Well, all the measurements that led to setting the crossover up to 16.5kHz were based on this assumption: we want to cross the drivers over, not blend them.  One driver should be the main contributor, or the other one, thus maximum frequency specificity.

It's a good idea, anyway.  But in listening to Bass Erotica and We Want To Be Loved, it seemed to me  the magic I heard the other night, the magic was gone, even replaced by a barely noticable harshness (making you think the answer would be to turn the high pass up even more, get them tweeters outa there).

So I went back to 14.2, and the magic was back.  It was pretty good at 14.8, quite good at 14.5, and virtually unlistenable at 13.9.  At 12kHz, it was intolerable.  So 14.8-14.2 seems to be the sweet spot, with 14.2 having the most magic.

Doing a sweep, it does not appear that the Elac supertweeters are contributing much to the peaks of the Acoustat below 14kHz.  At 13.9 kHz specifically, turning off the Elacs only reduced the level of a peak by 1dB.

But played by themselves, the Elacs would now be acceptable with another driver crossed over as low as 12khz, according to previous tests.  So the current crossover seems to be more of a "blending", with the Elac and Acoustats complementing each other in the range 12-14kHz.

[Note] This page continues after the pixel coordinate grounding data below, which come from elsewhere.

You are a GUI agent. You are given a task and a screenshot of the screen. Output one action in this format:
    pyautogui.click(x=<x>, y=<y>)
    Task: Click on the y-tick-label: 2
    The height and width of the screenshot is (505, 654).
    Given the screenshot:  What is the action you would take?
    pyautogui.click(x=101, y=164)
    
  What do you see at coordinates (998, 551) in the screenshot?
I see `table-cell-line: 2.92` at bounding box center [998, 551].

Strangely, however, if I could make the Elacs acoustically cross exactly where I want, I would choose 14.2, and that is also what I have dialed in, but based on listening tests rather than measurements.

An overall sweep shows barely any difference, perhaps the 14.2 provides somewhat greater stability and non-directionality thanks to greater coverage by the omndirectional tweeter rather than the narrowing beam of an electrostatic driver at its upper limits.